- INPUT:
** Start **
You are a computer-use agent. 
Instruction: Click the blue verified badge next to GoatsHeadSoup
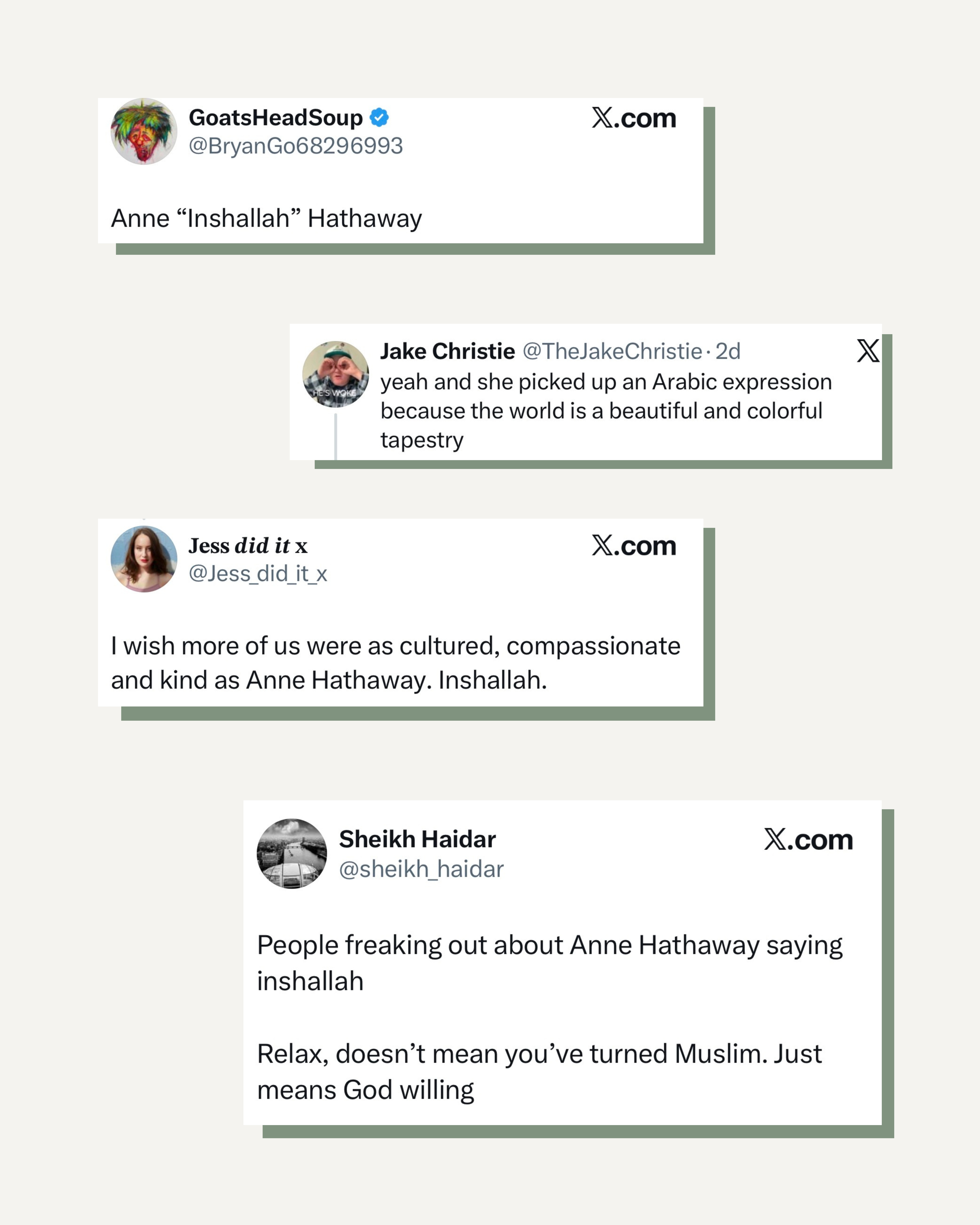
** End **
** Start **
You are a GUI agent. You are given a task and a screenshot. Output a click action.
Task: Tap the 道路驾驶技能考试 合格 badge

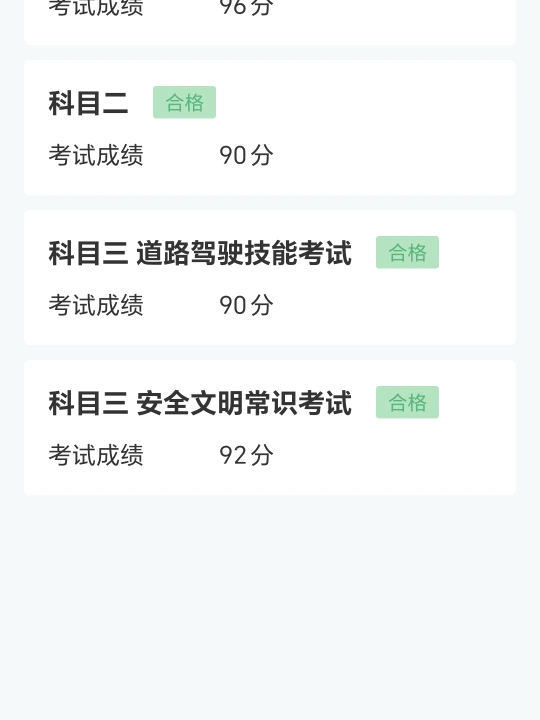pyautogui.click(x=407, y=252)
** End **
- TASK REQUIREMENTS: Rewrite the lines of the records starting at the one containing "You are a computer-use agent." and ending at the one containing "Instruction: Click the". Replace "blue" with "green" and change nothing else.

- EXERCISE RESULT:
You are a computer-use agent. 
Instruction: Click the green verified badge next to GoatsHeadSoup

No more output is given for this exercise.